P0p-Ken-Di-Ad-dikt.stories.

an addict of substance and delusions tortures.

Thursday, September 28, 2006

on the night of sept 26

It was the 23rd birthday last Tuesday. and again, they threw a birthday party. A 'surprise' party. I saw it coming. But i was still surprised as the people that came, was a surprise faces.
Had dinner with my uncle first at Cilantro. an alright one. but the set, portion was too little for me. lol.
it was @65 bar. I came out from the car, saw Ethan. Said hi, and asked "why u wearing blazer?". "Happy Birthday ... " he replied. I just smiled. he opened the door. heard people just stopped chats. and whispering and then the most- so- played birthday song was so lourly played. i try to look who's in my party, damn there were a lot. i went rounds counter clock wise. from my schoolmate, college mates, club friends, collegues, chat , brothers, close, not too close friends were there. cant stop smiling, didnt plan too start crying. haahaa... <-- ewww...
at first i thought they re gonna do like an after party style. well, that came true only before they request me to sing a song. @65 is a karaoke/bar kinda style. so, i sang Belaian Jiwa. pergh... it was just too cool ! i mean, y'know. me + singing = elton john + celine dion.
I was down the whole 2 days before my birthday. sad. depressed. after the surprise, it was great to know i still have what i have now. relationship between persons. energy that is created and being long lived and loved on friendship. all the cards, presents i've received, means so much to me. some were funny, some were kinda cute :p, some were what i've been looking for, and definitely one, nearly made me tear. A journal and a pen, with a note in the card, "don't stop writing..."...whoooishh... giler deep ...

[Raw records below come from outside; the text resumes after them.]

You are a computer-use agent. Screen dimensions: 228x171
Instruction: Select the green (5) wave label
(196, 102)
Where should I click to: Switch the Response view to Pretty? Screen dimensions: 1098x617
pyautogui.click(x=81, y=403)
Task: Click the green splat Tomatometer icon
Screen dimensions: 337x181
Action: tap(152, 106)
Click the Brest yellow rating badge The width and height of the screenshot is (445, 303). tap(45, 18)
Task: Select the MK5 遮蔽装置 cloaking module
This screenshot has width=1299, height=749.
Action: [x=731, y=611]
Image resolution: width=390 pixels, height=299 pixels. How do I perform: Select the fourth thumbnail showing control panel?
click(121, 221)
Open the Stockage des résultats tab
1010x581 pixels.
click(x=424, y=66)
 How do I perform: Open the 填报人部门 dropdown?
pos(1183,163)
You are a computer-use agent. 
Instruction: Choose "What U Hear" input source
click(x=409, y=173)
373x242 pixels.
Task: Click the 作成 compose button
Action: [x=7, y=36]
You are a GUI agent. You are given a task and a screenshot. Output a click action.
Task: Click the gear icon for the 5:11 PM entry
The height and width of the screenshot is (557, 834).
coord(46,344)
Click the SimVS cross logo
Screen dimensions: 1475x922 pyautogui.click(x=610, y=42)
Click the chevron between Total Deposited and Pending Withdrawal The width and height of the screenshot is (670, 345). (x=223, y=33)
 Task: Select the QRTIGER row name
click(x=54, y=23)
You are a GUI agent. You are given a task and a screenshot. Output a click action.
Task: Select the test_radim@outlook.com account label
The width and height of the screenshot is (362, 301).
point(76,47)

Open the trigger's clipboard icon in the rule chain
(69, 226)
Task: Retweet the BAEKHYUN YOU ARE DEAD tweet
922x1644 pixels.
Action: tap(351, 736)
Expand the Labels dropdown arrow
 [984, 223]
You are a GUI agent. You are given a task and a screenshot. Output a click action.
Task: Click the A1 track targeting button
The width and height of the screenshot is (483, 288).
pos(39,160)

Monday, September 25, 2006

drushed- ed !!!

25 Sept 2005
You are beginning to wonder whether you ought to kick up more of a fuss. Are you being too relaxed? Are you allowing someone to get away with something unacceptable? Should you force a showdown or lodge a vociferous protest? The idea is tempting. And the need is great. Some gesture clearly has to be made. So make it. Communicate your complaint. And then watch what happens next as a genie finally comes right out of its bottle and starts granting wishes left right and centre.

all he wants is to talk to u
all he is getting is a mock by u
all he will do
silence.

Wednesday, September 20, 2006

20 09 2006

It has been a very tiring day...

Woke up 7am, breakfast with my mum, she was eating breakfast mainly. i only had like a piece of bread and orange juice. stomach ache !!! hehe. left to office at 9am, i was bloody shock to come to a traffic jam right after batu 3 toll. seriously, like 7 metres away from toll booth. dayum... stuck there for 45mins, before i head to NKVE through Subang exit. Nasib baik no traffic dah.
Had lots of problems with my webmaster for the club website. ding dong - ing for whole day, settled everything by 7pm. Then, had meeting with the team. and we actually just finish 20mins ago. its 10pm now ... hungry like madness.

ard 5 just now was chatting with a very dear friend to me. whoa... i was like crapping shit loads of words to him. but its all good. he's a good listener. yes.. i ve not yet recover from my emo holes. goddamnit !!!

Felt so tense after chatting ... as if i dont feel stress. yes, not as much, but thinking u are not with me, but ... sigh...

I feel like eating so much chicken now.

Monday, September 18, 2006

aiyai yai...

I would want to tell the ppl around me that sometimes it sucks for i cant tell what i feel.
Sometimes it felt like crap that i have to pretend that " yeah, i'm fine with u being his buddies". damn. wish i can just tell u how i really feel.

In the office now, freezing to death. a fried just ping me in MSN and sent me their Singapore trip. sigh... boleh pulak send me the pics with the person i am trying not to talk too anymore. i dont think my friend knew the real juice of our beef. but hey, be sensitive la cibai...

marah plak nih.
sigh...

later, plan to go dinner with Kurt. mane pulak nak bawak malam nih.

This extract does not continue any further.